Considerando-se que Pizzolato é um foragido da Justiça brasileira, o governo federal não tem outra saída a não ser solicitar sua extradição à Itália. Já se pode prever a resposta de Roma: a Itália não extradita seus cidadãos.
Assim ocorreu no caso de Salvatore Cacciola, o banqueiro ítalo-brasileiro preso em 2000 por envolvimento no escândalo dos bancos Marka e FonteCindam. Cacciola só foi apanhado porque abusou da sorte ao viajar com a namorada para Monte Carlo, em 2008, a fim de assistir ao Grande Prêmio de Mônaco.
A possibilidade de que a Itália utilize o caso Pizzolato para retaliar o Brasil pela recusa em extraditar o ex-guerrilheiro Cesare Battisti, em 2010, não procede. O pedido de extradição de Battisti, se tivesse sido atendido, não envolvia qualquer garantia de reciprocidade. Nem poderia, porque a lei italiana não admite essa hipótese sob nenhuma condição.

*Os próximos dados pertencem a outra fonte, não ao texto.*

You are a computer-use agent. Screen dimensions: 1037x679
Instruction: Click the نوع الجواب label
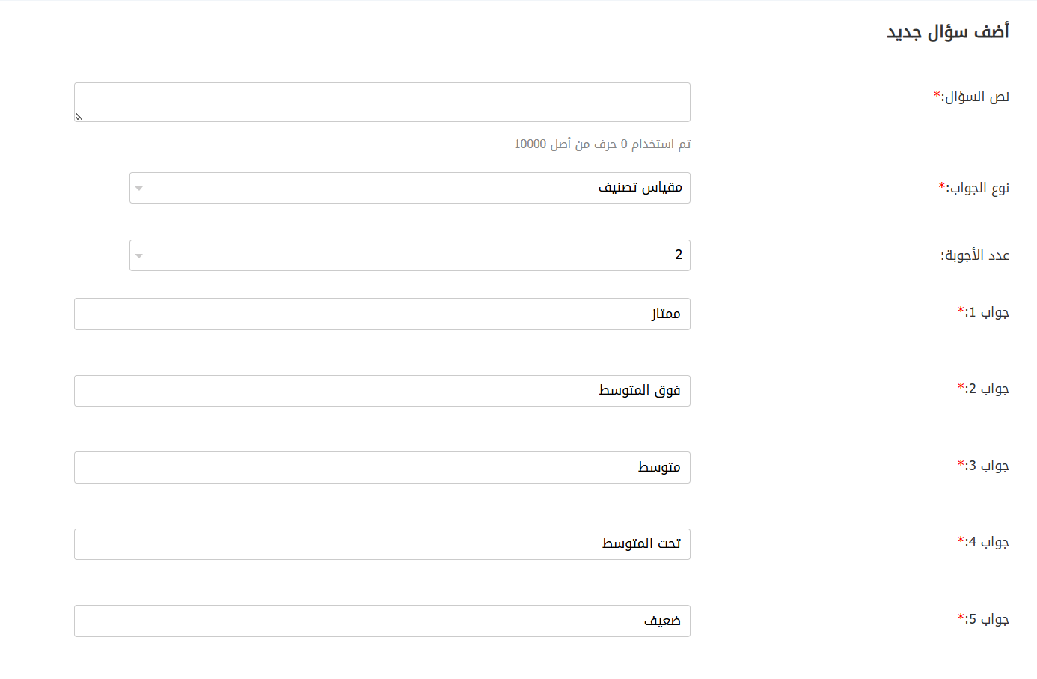tap(978, 188)
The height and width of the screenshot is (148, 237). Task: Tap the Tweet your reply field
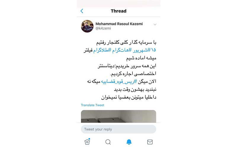coord(119,129)
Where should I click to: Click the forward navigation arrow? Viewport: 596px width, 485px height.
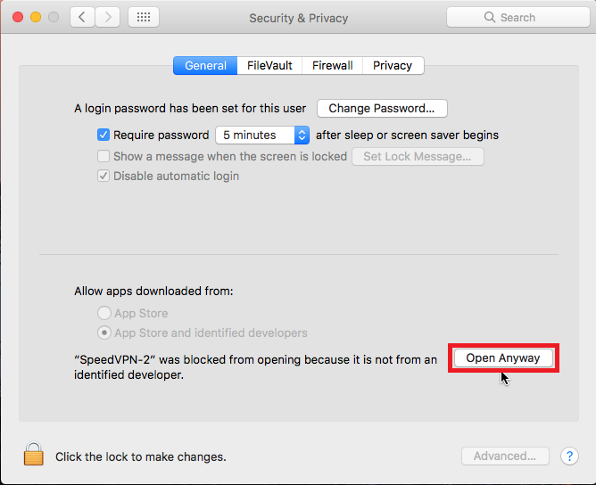pos(108,17)
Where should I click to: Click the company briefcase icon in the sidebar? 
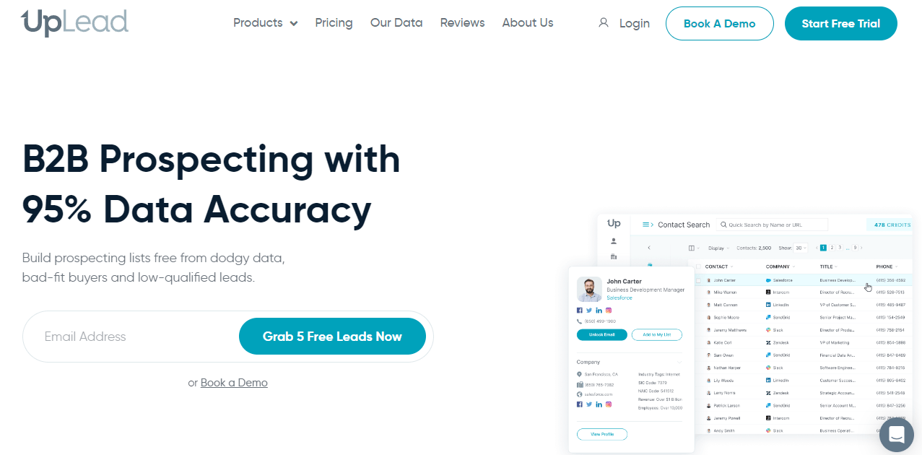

À parte esse histórico, nenhum desses casos terá o condão de afetar as relações entre os dois países. O Planalto fará gestões protocolares, a Itália responderá protocolarmente e ficará tudo por isso mesmo. A presidente Dilma Rousseff e o primeiro-ministro Enrico Letta têm mais o que fazer do que tratar de um coadjuvante do Mensalão. O show deve continuar.